Kathy Kissick, RVN, chairwoman of the RCVS Veterinary Nurse Council, said nurses “wear our badges with pride.”
“We owe it to the general public and to our clients to ensure that they are under no illusions that a veterinary nurse is a qualified or a training professional, who works to a code of conduct, and ensures that the animals in their care get the best possible nursing care,” Kissick said. “By protecting the title ‘veterinary nurse’ we can remove any doubt about who or what a veterinary nurse is.”
Passage of the law is not guaranteed, said Dr. Trees, former dean of the University of Liverpool veterinary school.

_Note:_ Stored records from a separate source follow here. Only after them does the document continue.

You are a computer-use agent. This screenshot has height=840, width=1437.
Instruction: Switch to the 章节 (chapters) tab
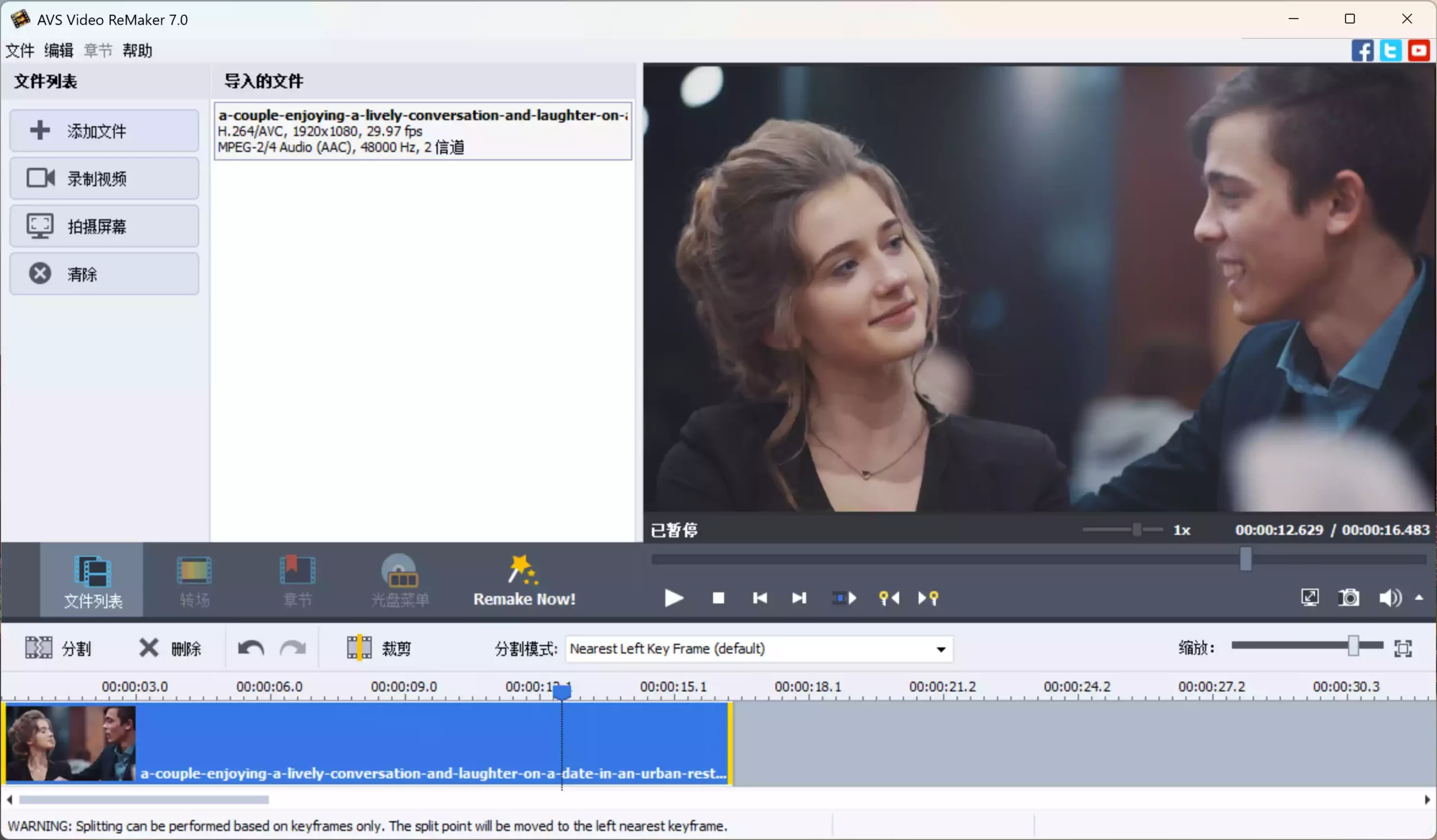tap(298, 580)
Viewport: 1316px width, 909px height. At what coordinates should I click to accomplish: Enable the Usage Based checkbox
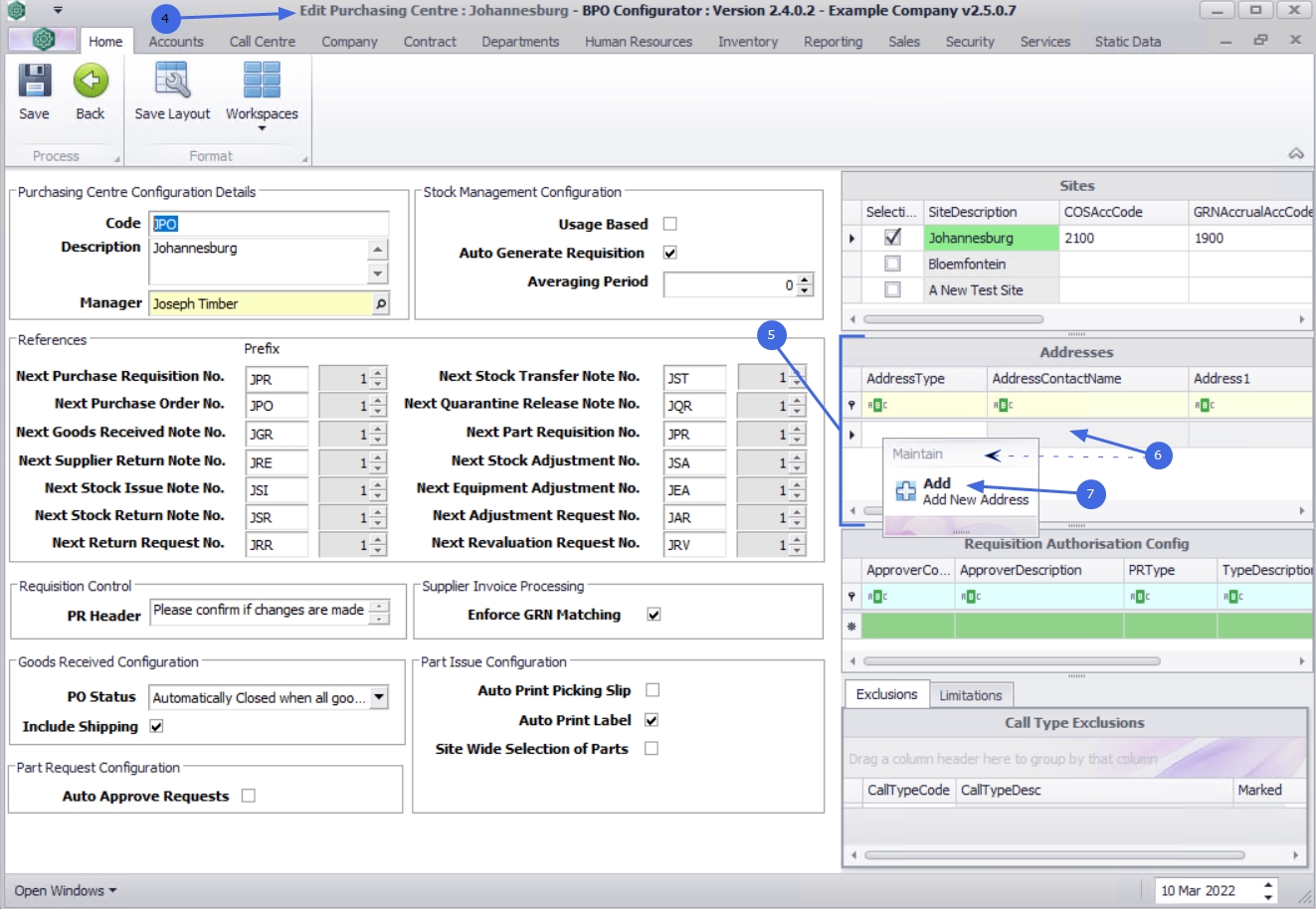pyautogui.click(x=669, y=224)
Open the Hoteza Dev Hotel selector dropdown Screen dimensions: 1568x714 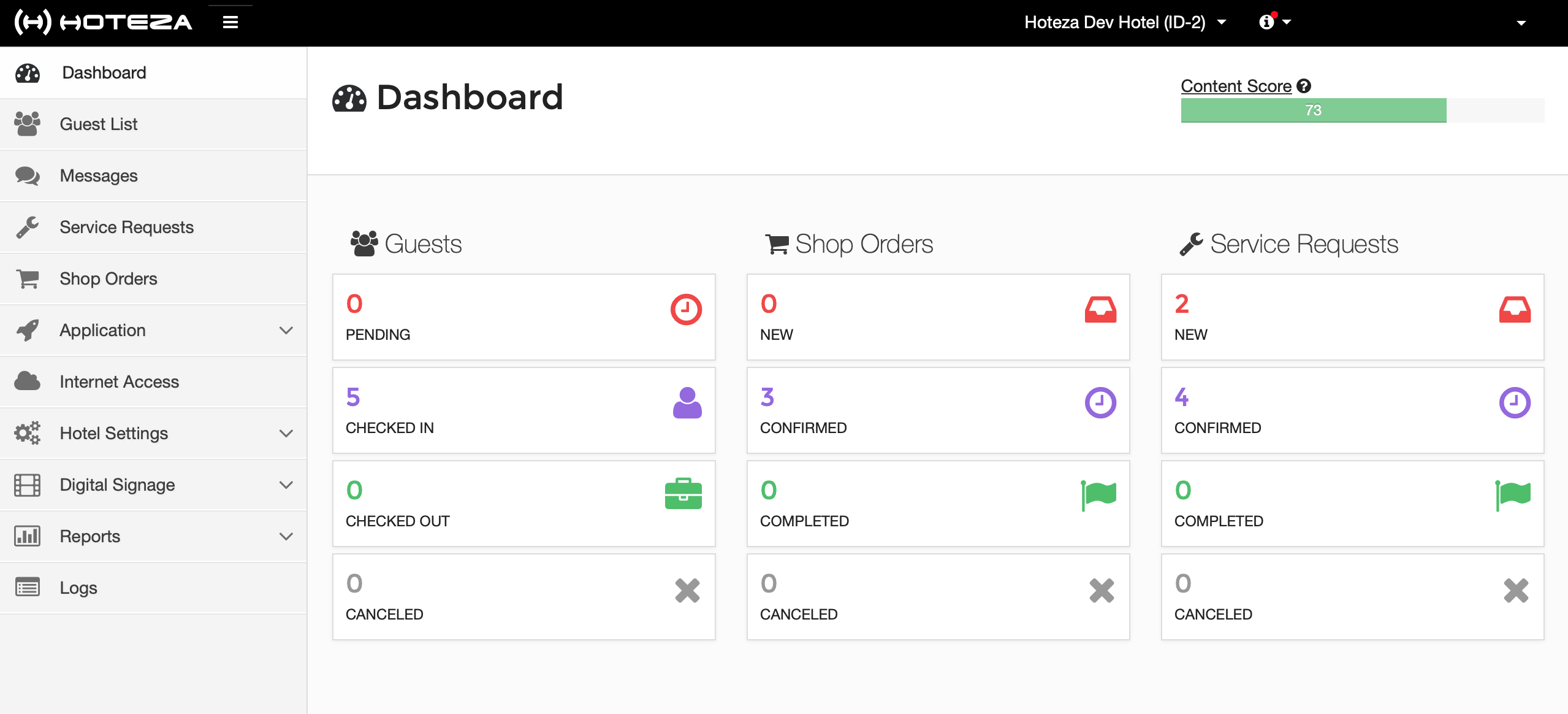1125,23
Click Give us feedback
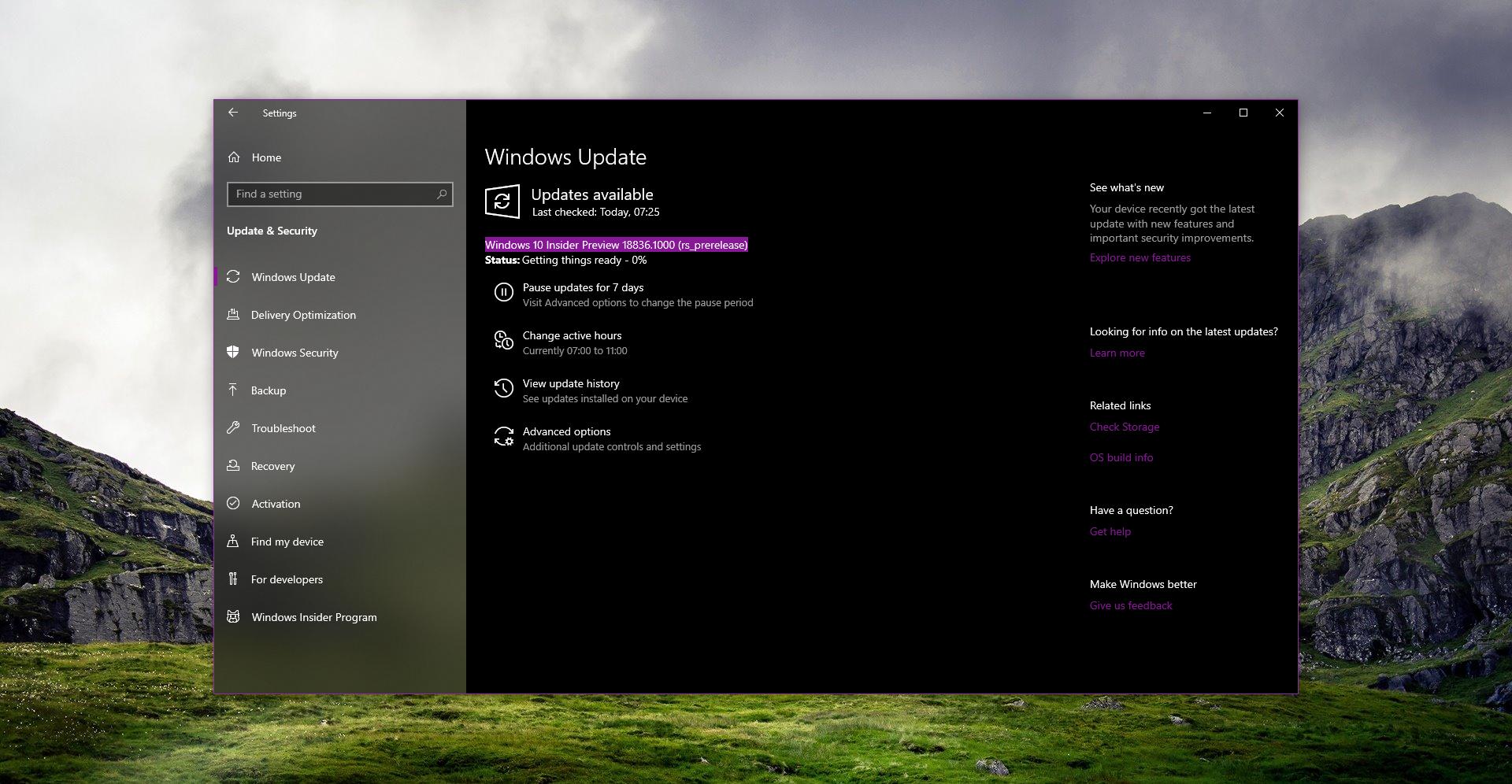Screen dimensions: 1512x784 [1130, 605]
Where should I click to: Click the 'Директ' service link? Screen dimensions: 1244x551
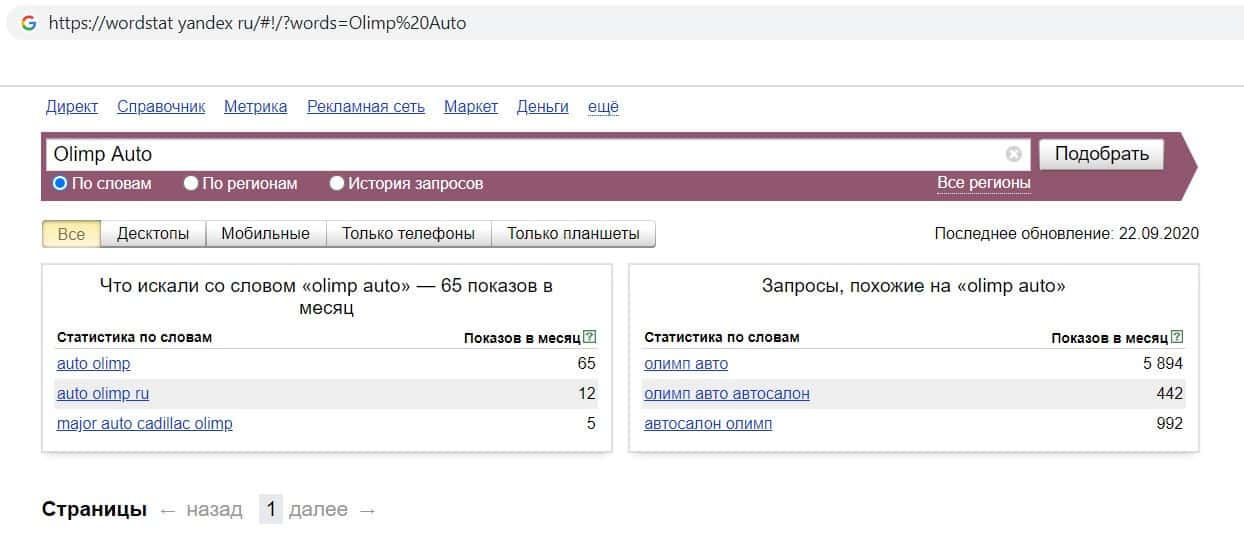point(72,107)
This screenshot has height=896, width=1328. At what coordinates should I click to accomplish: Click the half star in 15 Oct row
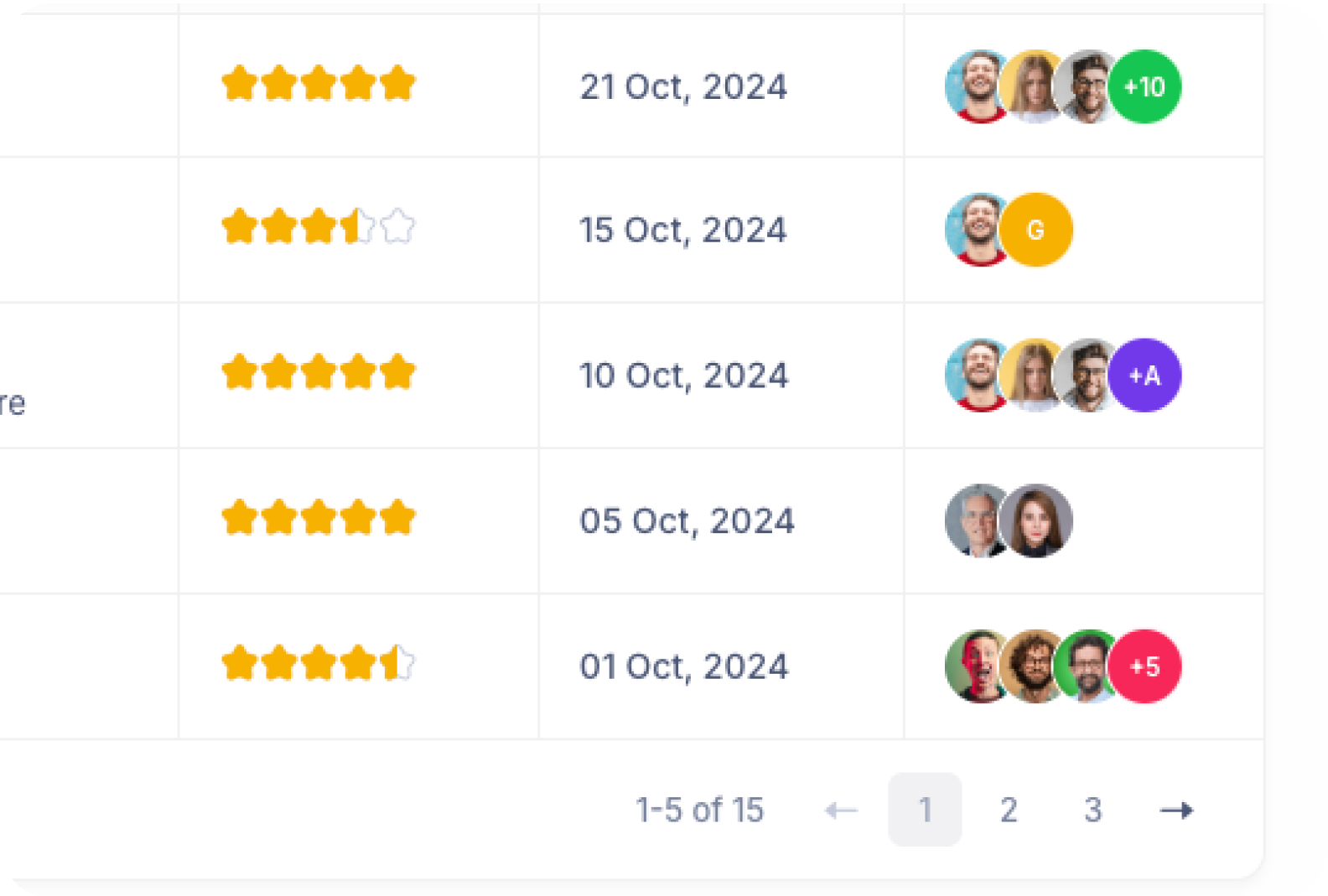358,226
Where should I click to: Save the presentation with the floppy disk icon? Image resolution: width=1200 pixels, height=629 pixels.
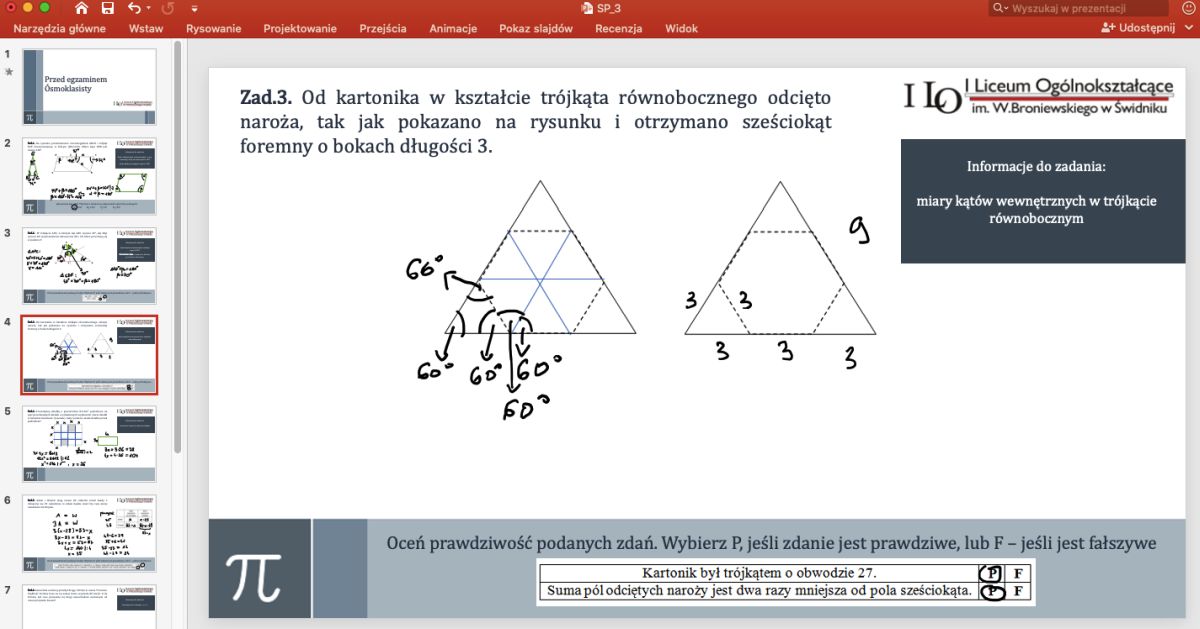click(x=107, y=8)
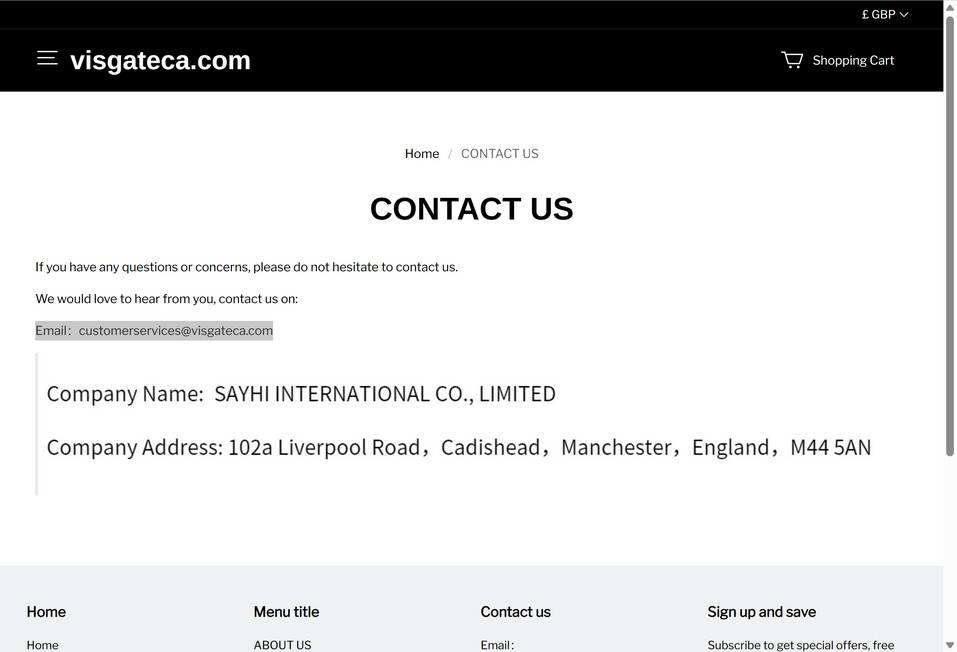Click the chevron beside GBP

pos(904,15)
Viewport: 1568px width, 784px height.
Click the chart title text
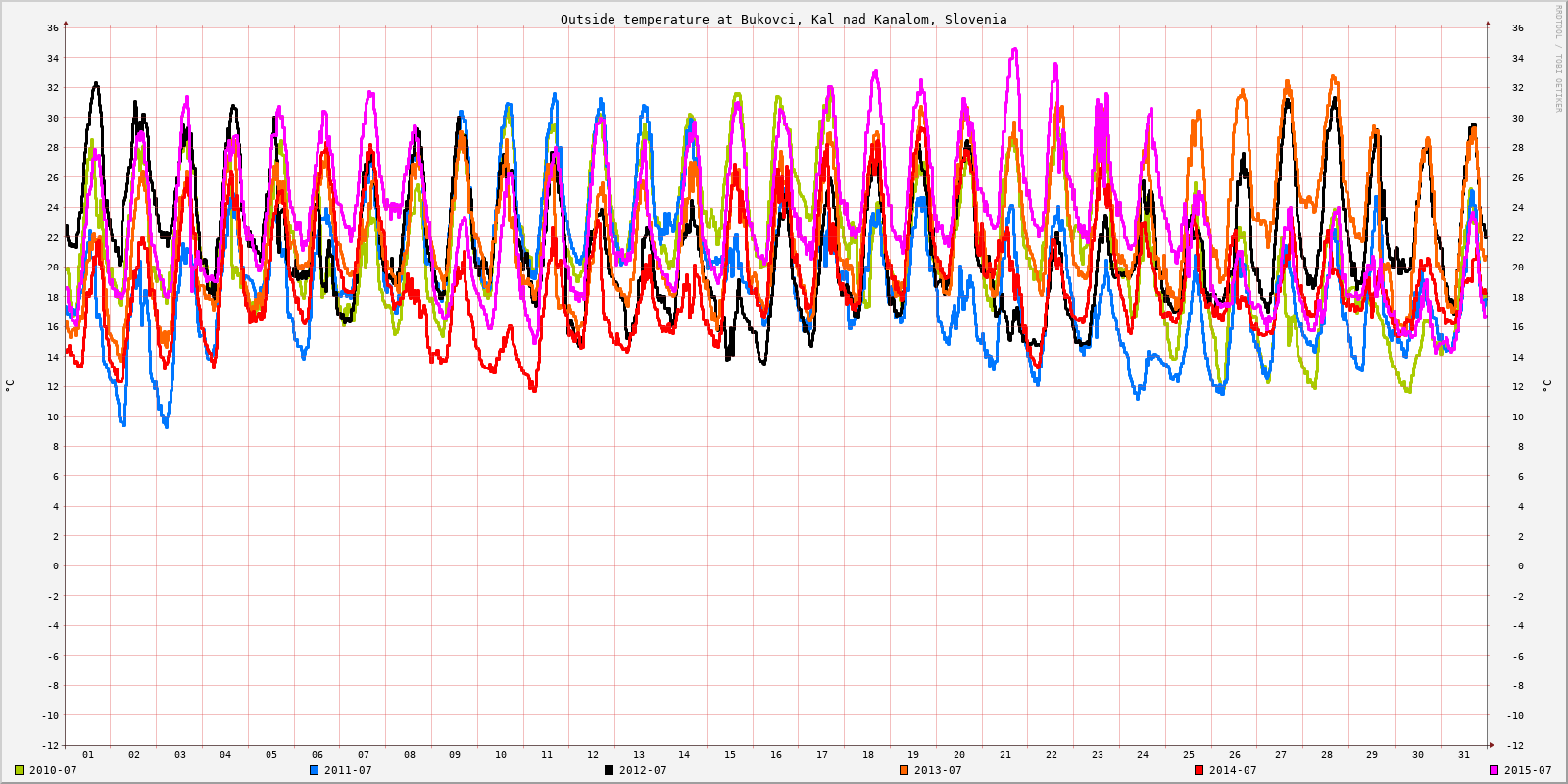point(783,19)
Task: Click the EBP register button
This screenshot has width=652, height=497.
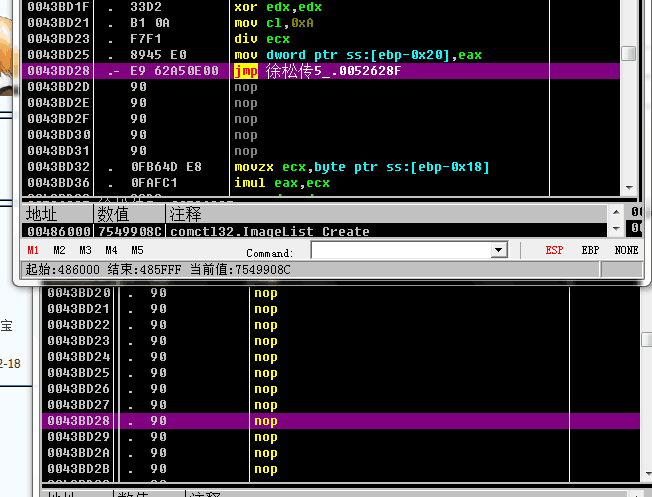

“If we are drawn high enough in the ballot and if we can get parliamentary time—two important ifs—I am confident that the bill will receive total cross-party support,” he said.
The legislation has the backing of the British Veterinary Association.
“BVA has long supported full recognition of the role of veterinary nurses, who are an essential part of the veterinary team,” said the group’s president, John Blackwell, BVSc, MRCVS. “The new RCVS charter was a historic step that established a regulated veterinary nursing profession. Now we need to go one step further and protect the title of RVN.”
The charter, which went into effect in February, pulled veterinary technicians across the United Kingdom into a single regulatory body and compelled them to obey the same code of professional conduct. They must register with the RCVS, subject themselves to the organization’s disciplinary system and meet other requirements.